The lines to copy are those in the records below that hold the word "Slovenia".

>>>>

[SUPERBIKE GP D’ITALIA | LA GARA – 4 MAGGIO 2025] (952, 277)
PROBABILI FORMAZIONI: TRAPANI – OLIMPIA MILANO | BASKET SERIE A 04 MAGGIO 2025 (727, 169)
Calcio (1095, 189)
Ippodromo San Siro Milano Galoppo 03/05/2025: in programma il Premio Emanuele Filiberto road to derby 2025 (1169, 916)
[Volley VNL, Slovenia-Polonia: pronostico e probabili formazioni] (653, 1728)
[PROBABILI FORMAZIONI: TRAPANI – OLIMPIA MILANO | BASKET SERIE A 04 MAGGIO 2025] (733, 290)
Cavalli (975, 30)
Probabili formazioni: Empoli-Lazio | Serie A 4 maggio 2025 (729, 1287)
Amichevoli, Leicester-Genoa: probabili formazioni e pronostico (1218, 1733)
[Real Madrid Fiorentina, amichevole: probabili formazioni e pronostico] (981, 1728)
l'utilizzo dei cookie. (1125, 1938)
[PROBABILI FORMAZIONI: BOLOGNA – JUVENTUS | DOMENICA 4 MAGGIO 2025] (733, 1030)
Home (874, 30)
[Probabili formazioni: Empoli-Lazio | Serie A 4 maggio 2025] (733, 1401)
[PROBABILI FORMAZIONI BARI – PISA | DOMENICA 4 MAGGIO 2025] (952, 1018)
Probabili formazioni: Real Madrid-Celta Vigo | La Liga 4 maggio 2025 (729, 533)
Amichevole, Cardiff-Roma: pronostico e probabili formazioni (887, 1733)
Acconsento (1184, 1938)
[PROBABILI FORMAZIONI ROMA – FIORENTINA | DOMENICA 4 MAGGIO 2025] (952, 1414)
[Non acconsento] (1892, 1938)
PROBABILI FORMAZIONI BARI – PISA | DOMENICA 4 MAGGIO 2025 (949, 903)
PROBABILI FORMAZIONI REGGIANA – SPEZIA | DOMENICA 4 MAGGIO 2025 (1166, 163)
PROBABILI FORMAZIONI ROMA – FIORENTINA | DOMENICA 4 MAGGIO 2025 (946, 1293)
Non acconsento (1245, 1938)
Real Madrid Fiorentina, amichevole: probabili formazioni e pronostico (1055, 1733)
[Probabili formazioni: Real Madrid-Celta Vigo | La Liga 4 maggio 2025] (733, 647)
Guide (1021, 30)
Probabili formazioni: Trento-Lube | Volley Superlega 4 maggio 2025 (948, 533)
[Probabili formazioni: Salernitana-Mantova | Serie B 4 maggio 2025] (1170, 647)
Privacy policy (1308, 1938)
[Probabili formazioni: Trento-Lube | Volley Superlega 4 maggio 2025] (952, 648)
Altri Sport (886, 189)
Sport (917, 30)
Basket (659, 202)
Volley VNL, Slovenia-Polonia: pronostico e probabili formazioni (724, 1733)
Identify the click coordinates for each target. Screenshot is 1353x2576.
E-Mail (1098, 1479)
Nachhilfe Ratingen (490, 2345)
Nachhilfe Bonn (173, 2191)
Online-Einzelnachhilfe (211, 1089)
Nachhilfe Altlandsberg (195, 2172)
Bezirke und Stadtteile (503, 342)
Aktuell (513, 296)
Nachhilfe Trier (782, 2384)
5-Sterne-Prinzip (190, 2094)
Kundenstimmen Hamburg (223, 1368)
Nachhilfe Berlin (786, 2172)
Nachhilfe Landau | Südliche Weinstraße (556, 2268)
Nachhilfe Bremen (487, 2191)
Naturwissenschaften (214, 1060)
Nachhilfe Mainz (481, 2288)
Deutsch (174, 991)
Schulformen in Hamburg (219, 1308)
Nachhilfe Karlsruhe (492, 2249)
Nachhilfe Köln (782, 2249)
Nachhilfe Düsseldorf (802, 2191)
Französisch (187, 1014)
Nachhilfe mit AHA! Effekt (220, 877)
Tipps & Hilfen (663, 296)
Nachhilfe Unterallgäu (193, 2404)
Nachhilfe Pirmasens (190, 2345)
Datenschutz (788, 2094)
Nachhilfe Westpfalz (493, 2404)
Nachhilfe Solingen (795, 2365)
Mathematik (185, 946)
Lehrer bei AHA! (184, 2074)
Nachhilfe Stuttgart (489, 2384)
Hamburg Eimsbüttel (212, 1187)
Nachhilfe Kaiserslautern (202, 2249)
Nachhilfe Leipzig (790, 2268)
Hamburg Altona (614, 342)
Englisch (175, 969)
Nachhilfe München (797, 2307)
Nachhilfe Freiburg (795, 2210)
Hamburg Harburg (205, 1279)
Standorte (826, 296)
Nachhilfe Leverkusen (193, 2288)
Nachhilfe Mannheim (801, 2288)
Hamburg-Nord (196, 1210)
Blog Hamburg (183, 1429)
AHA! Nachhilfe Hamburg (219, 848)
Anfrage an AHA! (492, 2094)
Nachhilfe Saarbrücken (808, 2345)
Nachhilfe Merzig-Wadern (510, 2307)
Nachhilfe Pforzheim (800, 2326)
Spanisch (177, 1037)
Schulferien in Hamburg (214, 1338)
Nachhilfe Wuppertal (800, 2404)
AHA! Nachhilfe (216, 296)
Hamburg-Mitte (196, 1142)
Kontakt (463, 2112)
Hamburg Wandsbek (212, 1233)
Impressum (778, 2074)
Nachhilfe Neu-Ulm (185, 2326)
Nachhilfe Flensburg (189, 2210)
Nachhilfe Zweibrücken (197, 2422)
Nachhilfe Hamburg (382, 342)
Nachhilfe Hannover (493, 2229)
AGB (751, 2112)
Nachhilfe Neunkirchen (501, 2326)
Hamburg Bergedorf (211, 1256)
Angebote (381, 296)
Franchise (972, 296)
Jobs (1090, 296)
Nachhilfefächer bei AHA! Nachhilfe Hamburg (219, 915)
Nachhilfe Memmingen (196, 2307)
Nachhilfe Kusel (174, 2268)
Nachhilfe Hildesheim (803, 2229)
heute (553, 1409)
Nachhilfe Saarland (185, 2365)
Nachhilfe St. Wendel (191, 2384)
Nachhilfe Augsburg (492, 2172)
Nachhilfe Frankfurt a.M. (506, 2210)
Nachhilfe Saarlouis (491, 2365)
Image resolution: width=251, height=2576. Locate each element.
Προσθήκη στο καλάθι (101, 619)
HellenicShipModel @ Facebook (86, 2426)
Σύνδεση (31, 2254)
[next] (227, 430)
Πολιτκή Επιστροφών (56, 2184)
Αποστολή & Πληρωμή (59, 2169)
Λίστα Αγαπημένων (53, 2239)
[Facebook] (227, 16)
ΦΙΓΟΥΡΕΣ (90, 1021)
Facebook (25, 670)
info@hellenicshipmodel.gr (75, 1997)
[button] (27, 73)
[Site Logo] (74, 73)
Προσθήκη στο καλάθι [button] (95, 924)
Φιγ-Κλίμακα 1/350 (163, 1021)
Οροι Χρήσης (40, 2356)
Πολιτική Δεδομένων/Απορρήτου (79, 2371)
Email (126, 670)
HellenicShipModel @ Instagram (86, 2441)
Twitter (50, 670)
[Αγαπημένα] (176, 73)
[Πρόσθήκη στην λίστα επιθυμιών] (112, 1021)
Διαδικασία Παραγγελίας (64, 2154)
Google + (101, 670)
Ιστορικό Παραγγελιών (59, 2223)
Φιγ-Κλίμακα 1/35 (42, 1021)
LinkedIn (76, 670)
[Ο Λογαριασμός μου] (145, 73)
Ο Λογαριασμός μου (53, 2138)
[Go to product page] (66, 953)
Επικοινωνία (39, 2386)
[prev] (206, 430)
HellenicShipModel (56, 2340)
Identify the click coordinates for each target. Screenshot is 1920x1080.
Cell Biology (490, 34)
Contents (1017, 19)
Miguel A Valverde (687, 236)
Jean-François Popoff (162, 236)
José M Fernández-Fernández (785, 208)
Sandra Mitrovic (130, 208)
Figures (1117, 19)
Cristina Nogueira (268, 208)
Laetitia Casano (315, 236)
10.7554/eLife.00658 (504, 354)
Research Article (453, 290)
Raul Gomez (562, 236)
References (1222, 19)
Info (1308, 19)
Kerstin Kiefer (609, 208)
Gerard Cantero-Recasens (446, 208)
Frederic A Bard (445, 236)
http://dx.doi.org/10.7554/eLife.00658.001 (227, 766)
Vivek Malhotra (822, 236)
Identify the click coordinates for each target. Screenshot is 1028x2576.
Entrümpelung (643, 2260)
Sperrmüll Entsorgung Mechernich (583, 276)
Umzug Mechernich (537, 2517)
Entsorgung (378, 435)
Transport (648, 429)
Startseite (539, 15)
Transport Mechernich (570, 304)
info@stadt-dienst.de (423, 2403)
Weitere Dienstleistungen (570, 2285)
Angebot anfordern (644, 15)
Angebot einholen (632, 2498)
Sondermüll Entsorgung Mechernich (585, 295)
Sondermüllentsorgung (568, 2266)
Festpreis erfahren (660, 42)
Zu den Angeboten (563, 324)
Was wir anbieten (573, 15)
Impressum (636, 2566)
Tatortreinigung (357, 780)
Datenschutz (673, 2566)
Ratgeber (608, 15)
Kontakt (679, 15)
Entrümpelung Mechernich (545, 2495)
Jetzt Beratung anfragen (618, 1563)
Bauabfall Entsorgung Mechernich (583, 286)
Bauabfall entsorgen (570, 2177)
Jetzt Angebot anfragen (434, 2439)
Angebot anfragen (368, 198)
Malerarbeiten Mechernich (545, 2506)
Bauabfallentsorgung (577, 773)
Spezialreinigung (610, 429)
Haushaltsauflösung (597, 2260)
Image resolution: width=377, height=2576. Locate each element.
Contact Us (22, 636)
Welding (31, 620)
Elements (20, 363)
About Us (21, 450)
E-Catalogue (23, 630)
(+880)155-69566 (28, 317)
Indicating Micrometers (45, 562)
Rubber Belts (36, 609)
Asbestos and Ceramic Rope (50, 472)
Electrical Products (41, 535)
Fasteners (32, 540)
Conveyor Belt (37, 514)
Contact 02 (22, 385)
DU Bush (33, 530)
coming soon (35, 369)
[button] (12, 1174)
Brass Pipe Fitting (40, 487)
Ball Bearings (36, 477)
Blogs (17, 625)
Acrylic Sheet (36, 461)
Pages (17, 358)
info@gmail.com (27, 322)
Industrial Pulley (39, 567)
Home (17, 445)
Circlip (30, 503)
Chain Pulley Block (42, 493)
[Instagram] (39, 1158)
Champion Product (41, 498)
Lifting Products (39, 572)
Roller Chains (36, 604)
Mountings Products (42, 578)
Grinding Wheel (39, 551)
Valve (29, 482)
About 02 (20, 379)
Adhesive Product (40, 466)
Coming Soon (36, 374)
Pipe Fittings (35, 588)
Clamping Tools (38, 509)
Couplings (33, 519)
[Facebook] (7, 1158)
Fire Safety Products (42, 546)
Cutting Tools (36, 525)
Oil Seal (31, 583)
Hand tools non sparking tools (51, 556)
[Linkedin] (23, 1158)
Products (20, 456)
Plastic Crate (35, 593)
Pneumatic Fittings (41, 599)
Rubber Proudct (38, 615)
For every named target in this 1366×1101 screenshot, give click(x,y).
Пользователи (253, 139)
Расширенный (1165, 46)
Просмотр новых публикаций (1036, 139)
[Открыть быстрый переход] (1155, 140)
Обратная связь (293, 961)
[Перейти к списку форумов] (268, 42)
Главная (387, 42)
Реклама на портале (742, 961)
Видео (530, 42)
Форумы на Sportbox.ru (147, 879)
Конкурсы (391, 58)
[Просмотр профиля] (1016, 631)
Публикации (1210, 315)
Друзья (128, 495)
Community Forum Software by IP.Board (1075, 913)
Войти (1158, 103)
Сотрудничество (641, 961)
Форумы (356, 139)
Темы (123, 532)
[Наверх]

<<<<

* EXERCISE SOLUTION *
[Volley VNL, Slovenia-Polonia: pronostico e probabili formazioni] (653, 1728)
Volley VNL, Slovenia-Polonia: pronostico e probabili formazioni (724, 1733)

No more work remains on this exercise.